## WHAT THE TASK REQUIRES:
Convert the records between the lines holding "The width and" and "Action: [550, 533]", inclusive, into a two-column CSV with the headers text and answer. Give one row per record, put each value in a single quoted field with its line breaks replaced by spaces, and omit the pictures.
*** EXCERPTED DATA
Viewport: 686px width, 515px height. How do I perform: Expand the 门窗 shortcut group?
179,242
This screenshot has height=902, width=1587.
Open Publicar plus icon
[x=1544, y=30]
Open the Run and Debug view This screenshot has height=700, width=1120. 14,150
******
*** EXCERPTED DATA
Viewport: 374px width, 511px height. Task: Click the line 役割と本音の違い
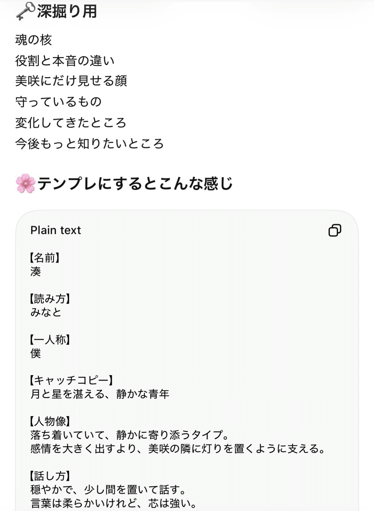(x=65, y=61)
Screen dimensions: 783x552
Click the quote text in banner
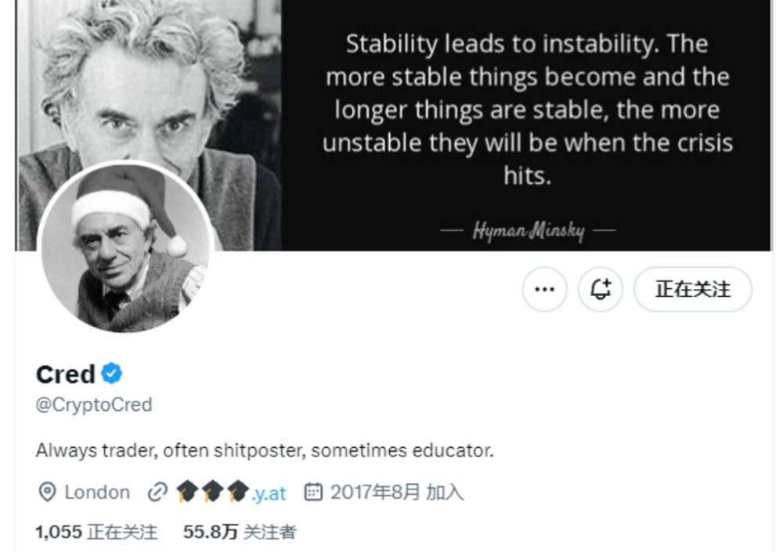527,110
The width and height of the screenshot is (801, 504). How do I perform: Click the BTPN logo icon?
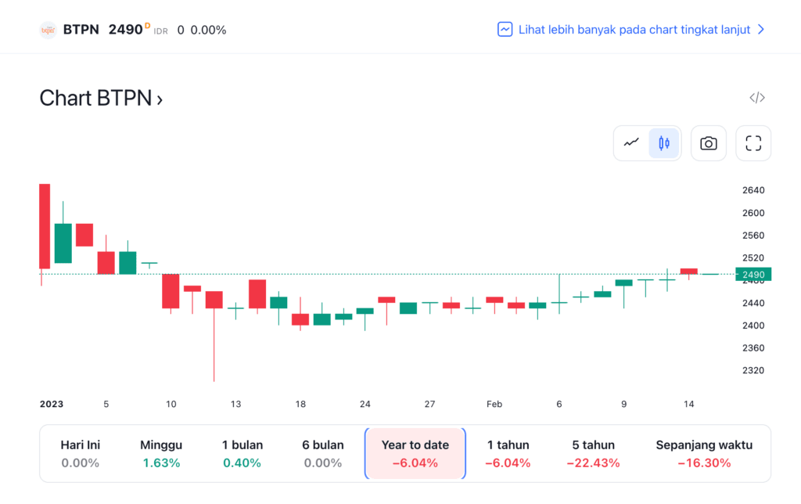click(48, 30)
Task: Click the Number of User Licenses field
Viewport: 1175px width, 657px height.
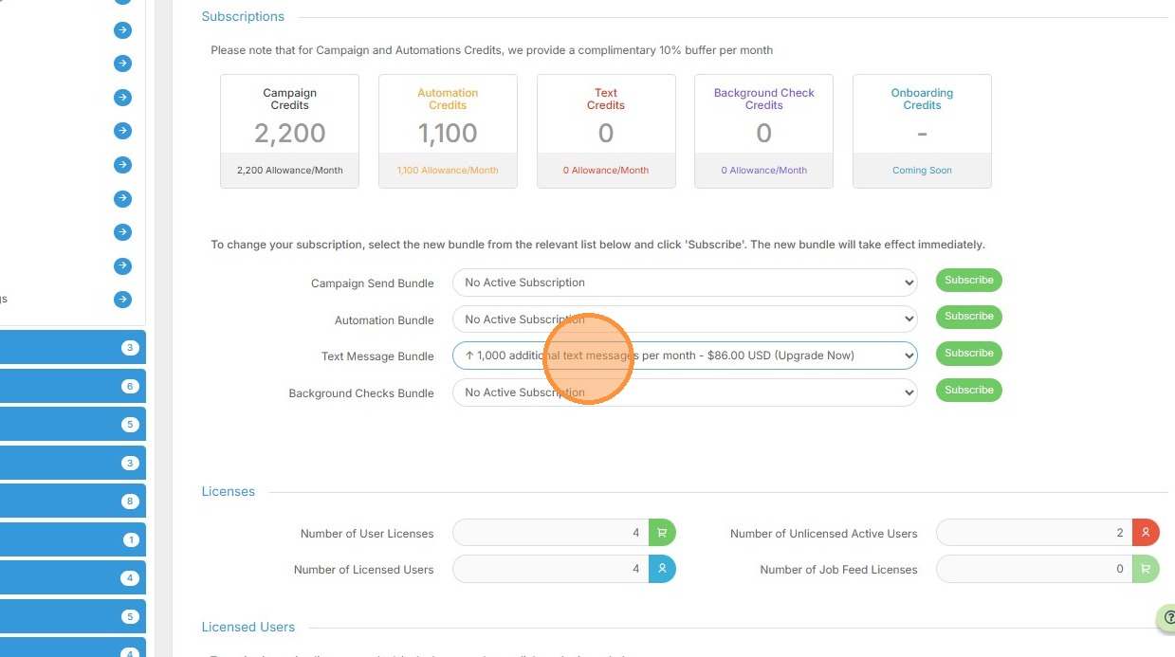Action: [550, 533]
******
## COMPLETE OUTPUT:
text,answer
"The width and height of the screenshot is (801, 504). How do I perform: Click the BTPN logo icon?","click(48, 30)"
"Task: Click the Number of User Licenses field Viewport: 1175px width, 657px height.","Action: [550, 533]"